Lines with the word "computer" are the ones wanted. Copy each of them from the entries below.

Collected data
==========

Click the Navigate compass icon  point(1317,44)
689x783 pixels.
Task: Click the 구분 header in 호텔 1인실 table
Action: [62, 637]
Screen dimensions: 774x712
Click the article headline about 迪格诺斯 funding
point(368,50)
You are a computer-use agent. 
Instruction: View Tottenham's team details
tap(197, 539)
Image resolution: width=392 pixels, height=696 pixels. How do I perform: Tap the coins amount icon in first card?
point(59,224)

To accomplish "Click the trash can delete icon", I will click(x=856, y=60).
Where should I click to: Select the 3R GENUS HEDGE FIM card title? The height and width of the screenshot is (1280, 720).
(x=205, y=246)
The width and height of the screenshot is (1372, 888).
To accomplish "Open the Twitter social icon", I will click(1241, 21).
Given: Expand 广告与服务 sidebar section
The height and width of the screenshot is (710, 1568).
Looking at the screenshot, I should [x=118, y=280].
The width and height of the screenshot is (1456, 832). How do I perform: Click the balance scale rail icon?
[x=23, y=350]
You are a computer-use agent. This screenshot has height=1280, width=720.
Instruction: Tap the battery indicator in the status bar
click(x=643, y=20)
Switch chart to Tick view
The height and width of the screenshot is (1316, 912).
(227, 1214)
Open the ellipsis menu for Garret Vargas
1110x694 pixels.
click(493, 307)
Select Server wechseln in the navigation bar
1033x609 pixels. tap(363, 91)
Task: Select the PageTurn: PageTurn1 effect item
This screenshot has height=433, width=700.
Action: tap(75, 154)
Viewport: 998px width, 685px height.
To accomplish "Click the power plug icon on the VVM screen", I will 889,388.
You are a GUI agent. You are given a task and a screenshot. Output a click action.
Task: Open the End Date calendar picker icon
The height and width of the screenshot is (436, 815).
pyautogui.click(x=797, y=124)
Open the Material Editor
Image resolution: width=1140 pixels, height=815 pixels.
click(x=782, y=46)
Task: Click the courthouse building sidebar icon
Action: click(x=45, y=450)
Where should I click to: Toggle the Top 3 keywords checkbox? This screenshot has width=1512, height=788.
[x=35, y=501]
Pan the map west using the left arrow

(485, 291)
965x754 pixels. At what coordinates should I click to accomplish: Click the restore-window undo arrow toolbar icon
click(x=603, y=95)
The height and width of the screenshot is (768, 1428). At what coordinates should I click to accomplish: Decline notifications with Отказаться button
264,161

==========

EXERCISE SOLUTION:
You are a computer-use agent. 
You are a computer-use agent. This screenshot has height=1280, width=720.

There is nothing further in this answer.